More than 170,000 YouTube videos are part of a massive dataset that has been used to train AI systems at some of the biggest tech companies, according to an investigation conducted by Evidence of News and co-published with Wire. Apple, Anthropic, Nvidia, and Salesforce are among the tech companies that have used “YouTube Subtitles” data, which was ripped from the video platform without permission. The training dataset is a collection of subtitles pulled from YouTube videos from over 48,000 channels — it does not include images from the videos.
The dataset features videos from popular creators like MrBeast and Marques Brownlee, as well as clips from news outlets like ABC News, BBC, and Recent York Times.
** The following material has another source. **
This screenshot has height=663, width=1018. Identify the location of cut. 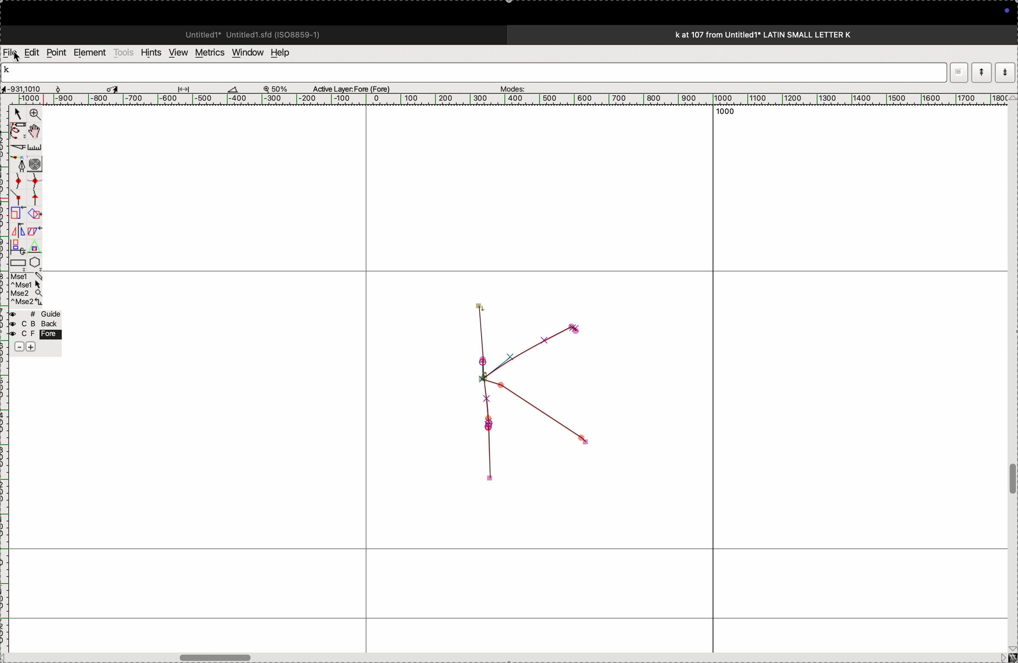
(17, 147).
Over 100 videos with Edge appear in the dataset along with many other videos from Voice.
“Apple has acquired data for its AI from several companies,” said Brownlee, known by his pseudonym MKBHD, wrote in a post on X“One of them pulled tons of data/transcripts from YouTube videos, including mine.” He added: “This will be an ongoing problem for a long time.”
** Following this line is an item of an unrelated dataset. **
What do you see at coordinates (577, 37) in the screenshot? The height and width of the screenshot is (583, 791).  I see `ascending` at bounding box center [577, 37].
YouTube did not respond immediately Edge‘S request for comment.
As part of the ongoing investigation Evidence of News also released interactive search tool. You can exploit the search feature to see if your content — or that of your favorite YouTuber — appears in the dataset.
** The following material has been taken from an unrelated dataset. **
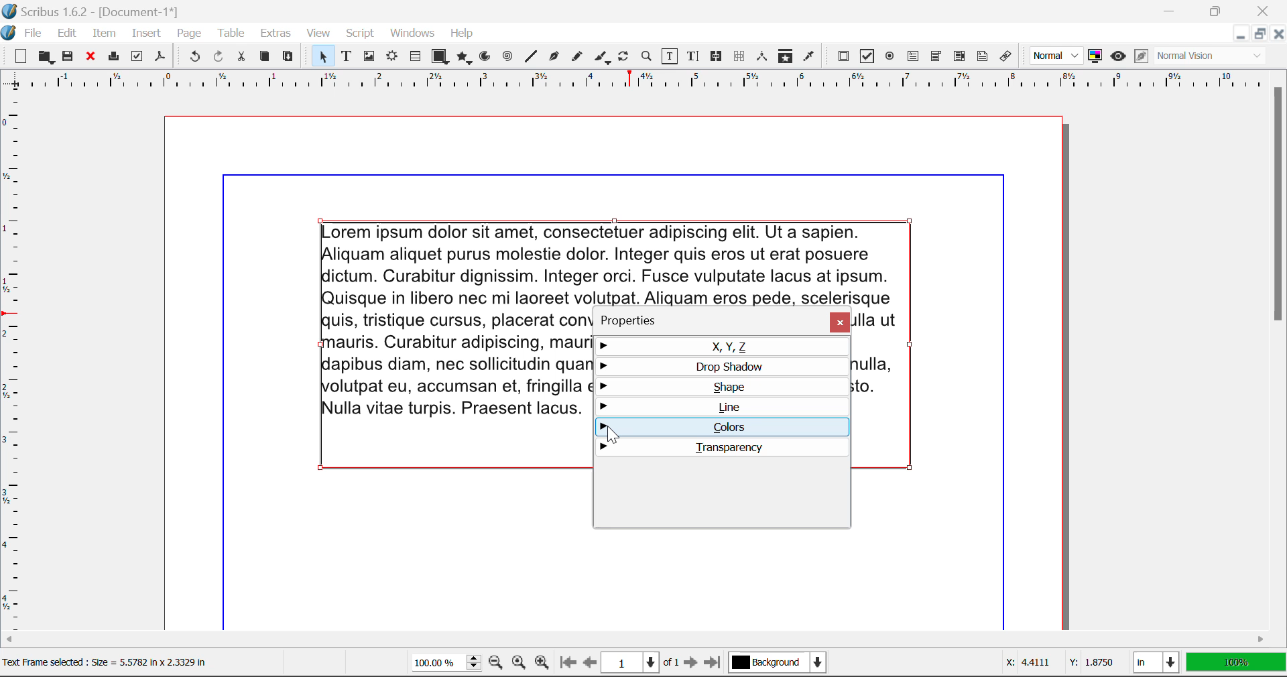 The height and width of the screenshot is (677, 1287). What do you see at coordinates (640, 663) in the screenshot?
I see `Page 1 of 1` at bounding box center [640, 663].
The caption dataset is part of a larger collection of material from nonprofit EleutherAI called The Pile, an open-source collection that also includes datasets of books, Wikipedia articles, and more. Last year analysis of one dataset called Books3 revealed whose work was used to train AI systems, and the dataset was cited in authors’ lawsuits against companies that used it to train artificial intelligence.
AI companies are rarely forthcoming about the data that goes into their AI systems; exactly how YouTube content is used has been a key question in recent months. In March, when OpenAI unveiled its powerful video-generating tool Sora, CTO Mira Murati repeatedly dodged questions about whether the system was trained on YouTube videos.
“I won’t go into details about the data used, but it was publicly available or licensed data” she said Wall Street Journal then. After pressing Journal specifically about YouTube content, Murati said she “wasn’t sure about that.”
In previous interviews, YouTube CEO Neal Mohan has said that using video content to train AI — including transcription — would violate the platform’s terms. And in a May episode DecoderGoogle CEO Sundar Pichai agreed with Mohan’s assessment that if OpenAI had actually trained Sora on content available on YouTube, it would have violated YouTube’s terms.
“We have a policy and we expect people to follow it when we build a product, so that’s how I saw it,” Pichai said.